Bia Arantes também descreve sua personagem no filme: “Eu interpreto a esposa do Sérgio, a ‘boadrasta’, que está muito preocupada com a situação dessa adolescente cheia de questões. Ela é genuinamente preocupada, mas ao mesmo tempo acho que é algo com que os pais podem se identificar, pois é difícil saber até onde se envolver na vida do outro, até que ponto o pai pode ser omisso. Lidar com um adolescente é sempre delicado e a personagem passa por isso.”
Sobre sua experiência de gravar fora do eixo Rio-São Paulo, ela diz: “É muito legal. Fico sempre muito feliz em ver a arte e o audiovisual se expandindo. Saber que podemos sair desse eixo e contar grandes histórias é gratificante. Sou do interior de Minas, de uma cidade pequena, então sempre que posso estar em um lugar diferente, contando histórias sobre outros olhares, é enriquecedor. Fico muito feliz em sair desse eixo, e é ótimo ver a arte se expandindo.”

A presença desse elenco talentoso em Lucas do Rio Verde não apenas fortalece o filme, mas também estimula o desenvolvimento da indústria cinematográfica local. A interação entre os atores e a comunidade pode proporcionar uma troca cultural enriquecedora, abrindo portas para novas oportunidades e parcerias no futuro.

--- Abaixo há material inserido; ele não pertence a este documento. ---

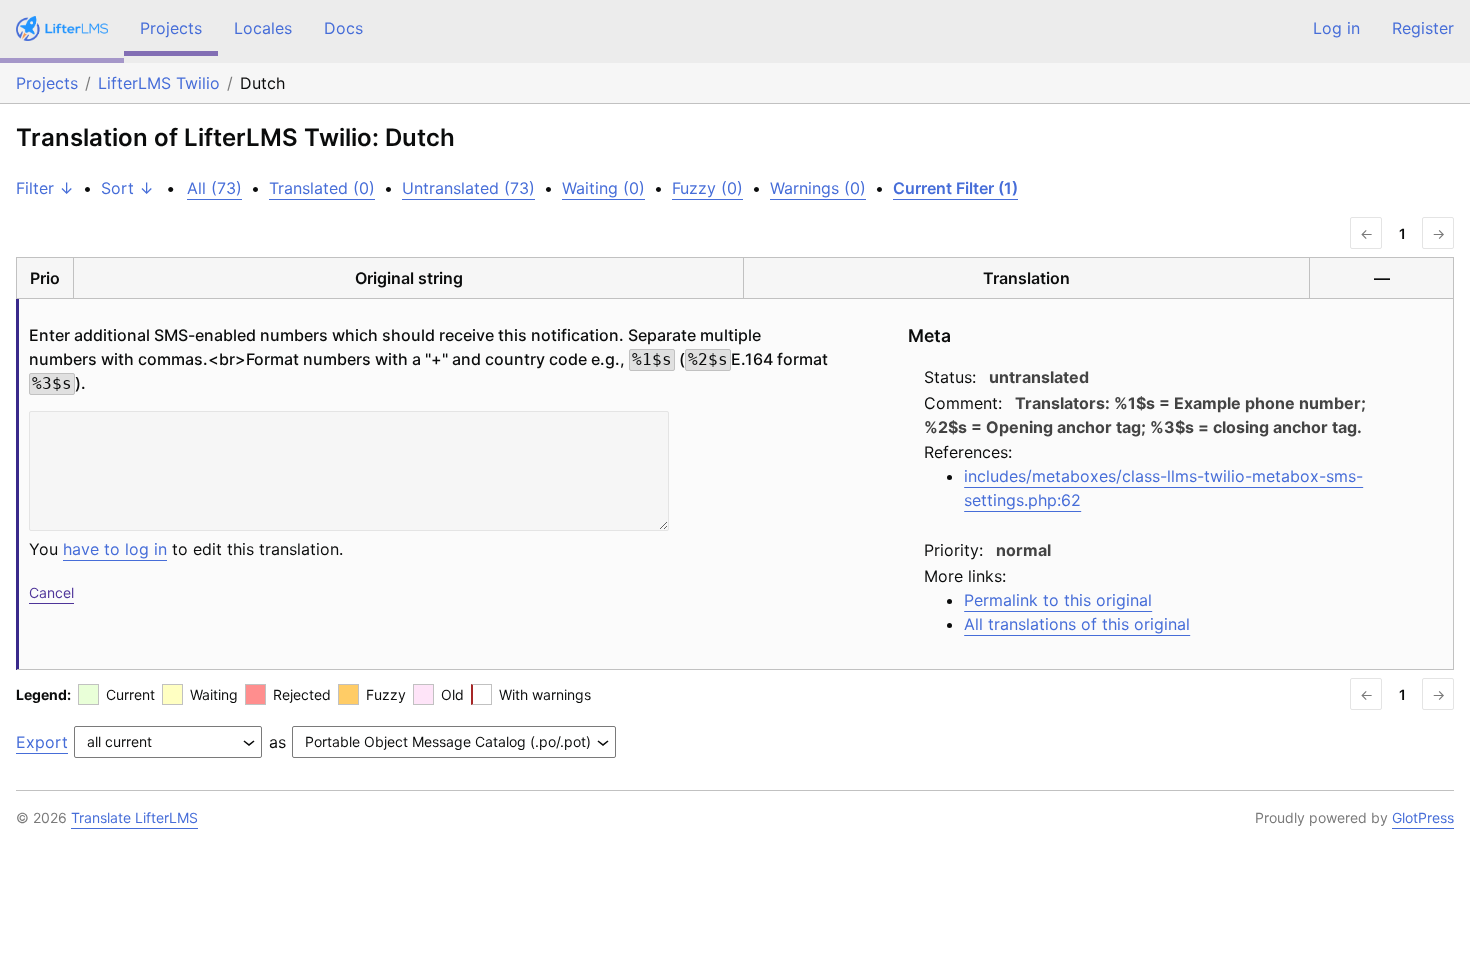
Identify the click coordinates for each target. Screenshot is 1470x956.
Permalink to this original (1058, 600)
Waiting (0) (603, 188)
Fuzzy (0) (707, 188)
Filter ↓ (45, 188)
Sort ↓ (127, 188)
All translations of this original (1077, 624)
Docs (343, 28)
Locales (263, 28)
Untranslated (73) (468, 188)
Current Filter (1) (955, 188)
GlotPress (1423, 817)
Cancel (51, 592)
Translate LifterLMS (134, 817)
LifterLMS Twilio (159, 83)
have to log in (115, 549)
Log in (1336, 28)
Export (42, 742)
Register (1423, 28)
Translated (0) (322, 188)
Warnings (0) (818, 188)
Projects (171, 28)
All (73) (214, 188)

A iniciativa de trazer produções cinematográficas para regiões fora do eixo convencional traz benefícios significativos para as comunidades locais. Além de impulsionar a economia local, a presença de uma produção cinematográfica gera oportunidades para artistas e profissionais locais, estimulando o desenvolvimento cultural e artístico da região.

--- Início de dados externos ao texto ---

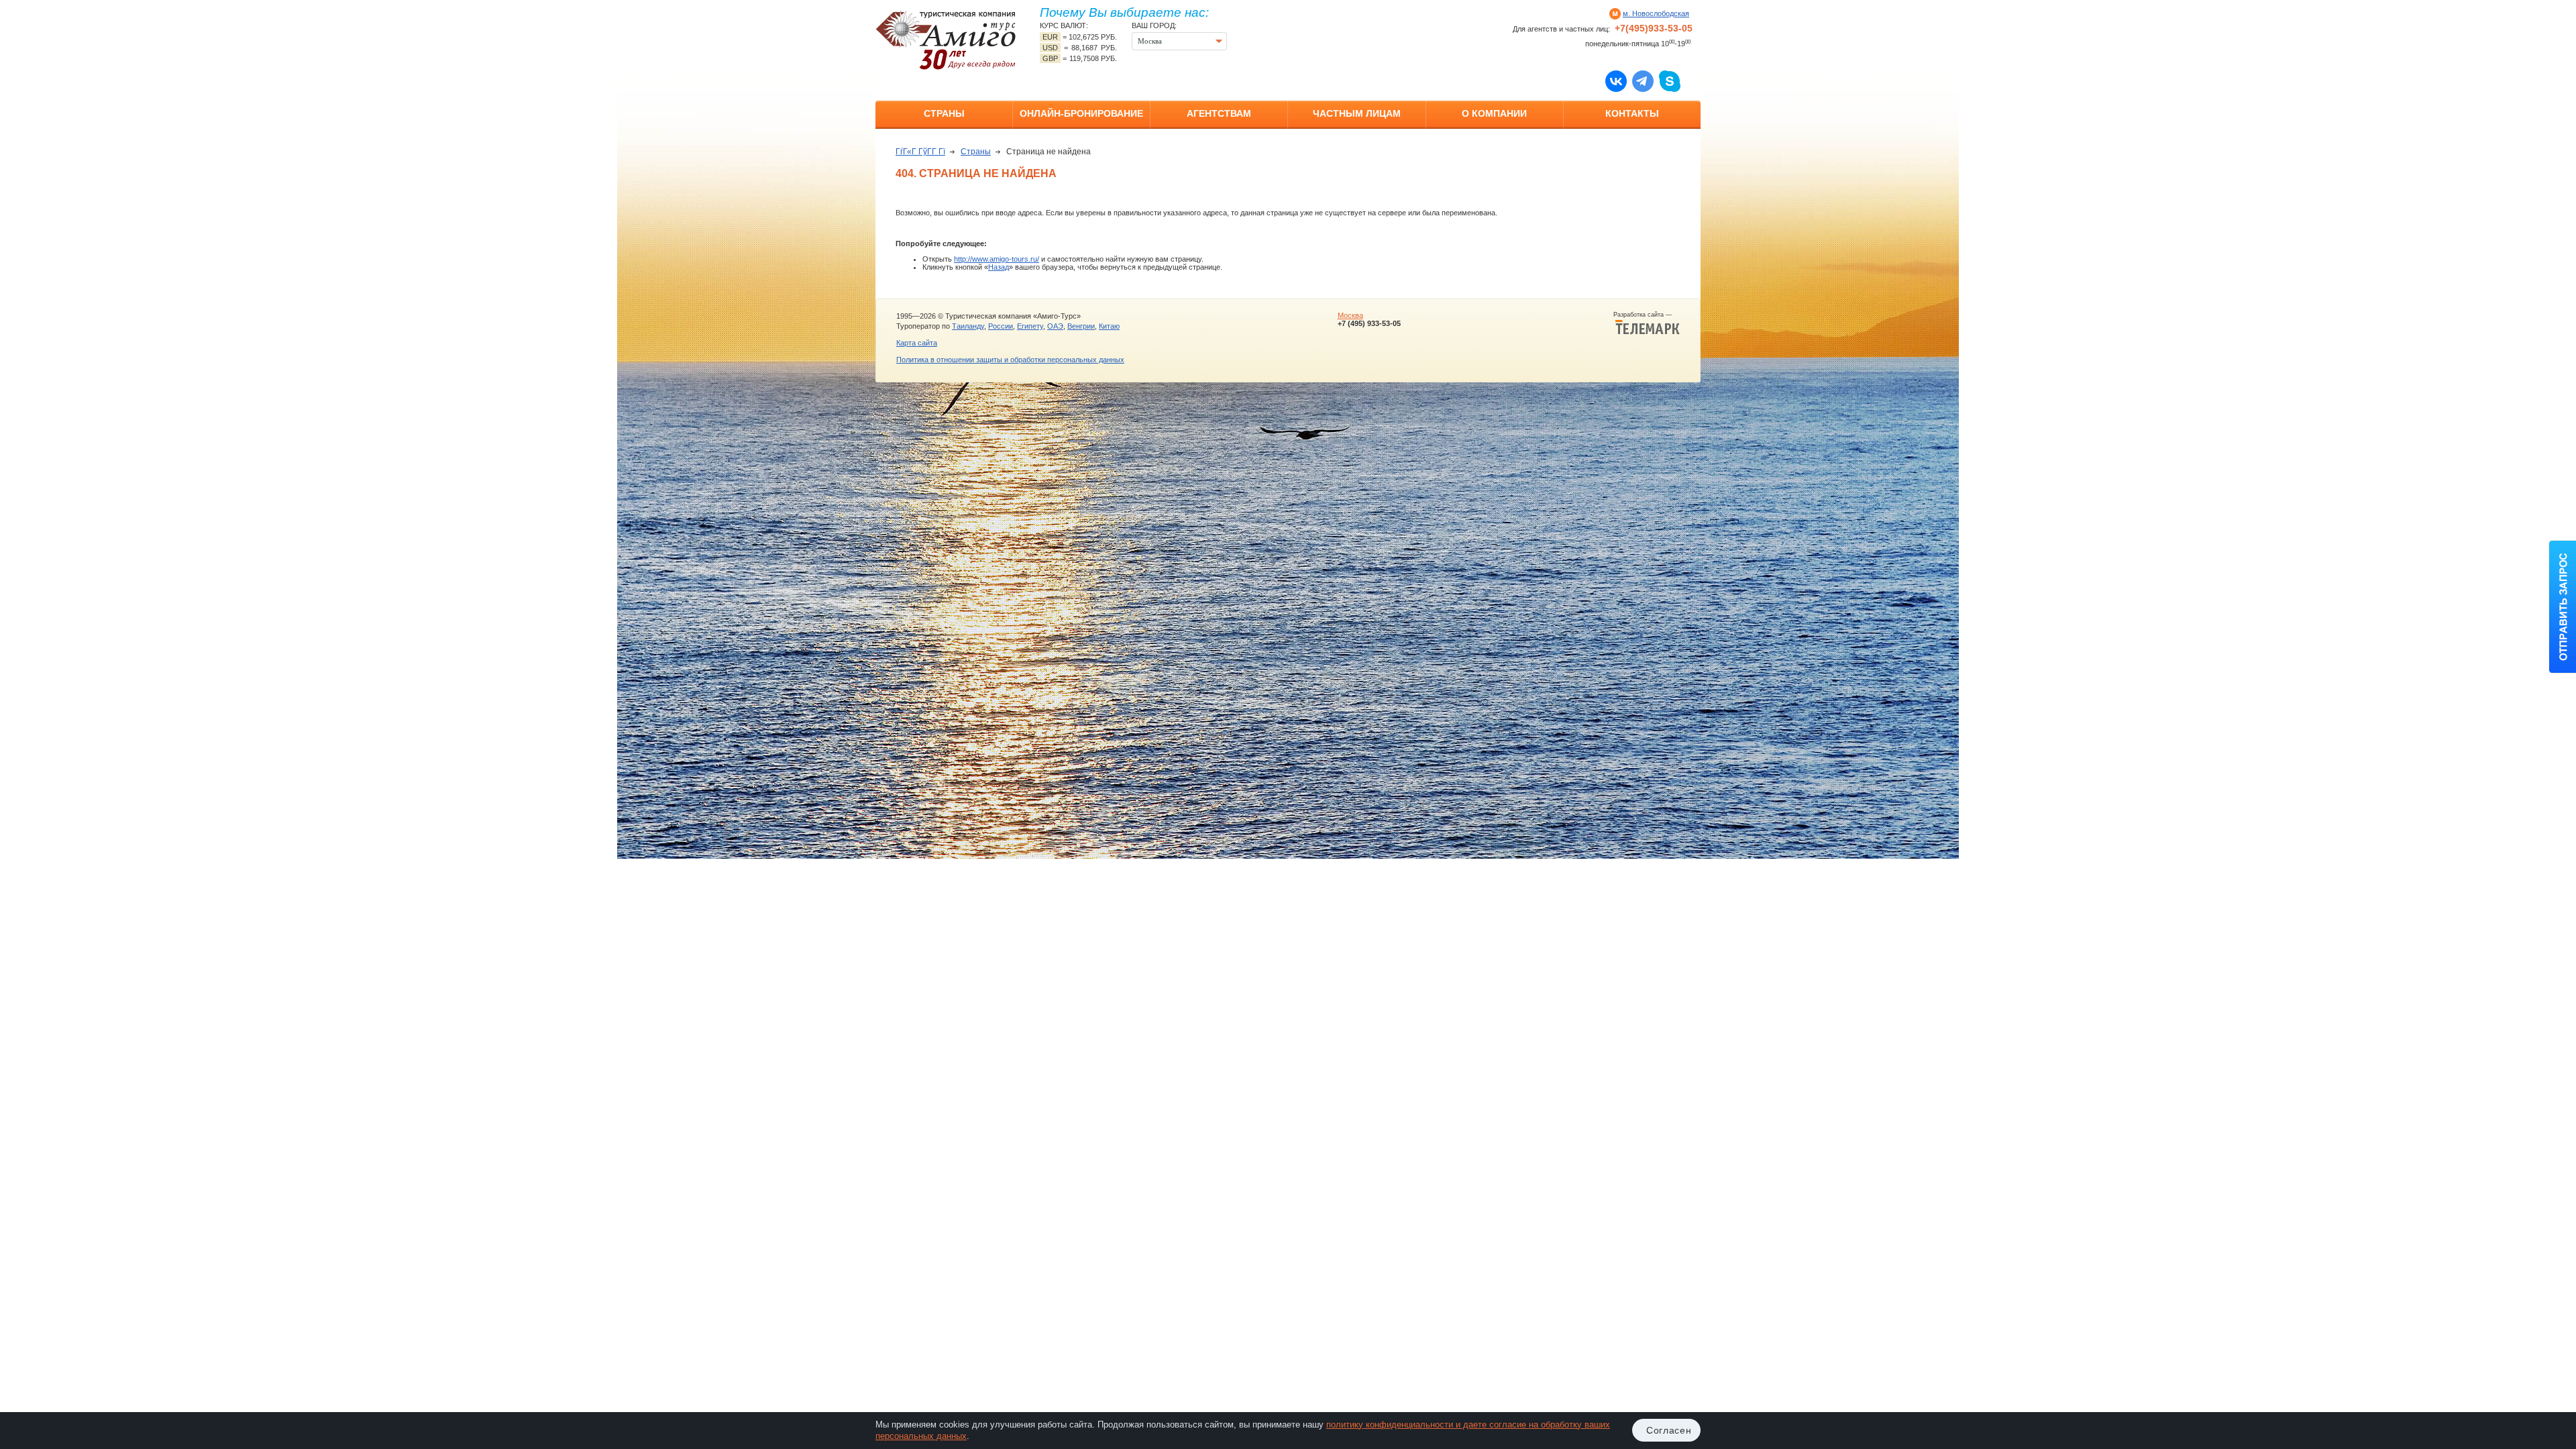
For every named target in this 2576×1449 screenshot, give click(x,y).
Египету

Lucas do Rio Verde está trilhando um caminho promissor como novo polo cinematográfico no Brasil. A cidade se destaca por sua receptividade, cenários deslumbrantes e potencial de crescimento na indústria audiovisual. Com um elenco talentoso e uma equipe de produção dedicada, o filme “Dezesseis” representa um marco importante nesse processo de descentralização da produção cinematográfica brasileira.
A descentralização da produção cinematográfica brasileira é fundamental para a valorização da diversidade cultural do país. Ao explorar novos polos cinematográficos, como Lucas do Rio Verde, o Brasil amplia seu repertório cultural e dá voz a diferentes regiões, histórias e identidades. Isso contribui para a construção de uma indústria cinematográfica mais plural e inclusiva, capaz de retratar a riqueza cultural de todo o território nacional.
A cidade de Lucas do Rio Verde está pronta para receber o mundo do cinema de braços abertos, mostrando que a descentralização da produção cinematográfica é uma estratégia necessária para valorizar a diversidade cultural e fomentar o desenvolvimento artístico em todo o Brasil. Com o talentoso elenco de “Dezesseis” e a dedicação da equipe de produção, o filme promete ser mais um exemplo de sucesso nesse novo polo cinematográfico, deixando sua marca na história da indústria audiovisual brasileira.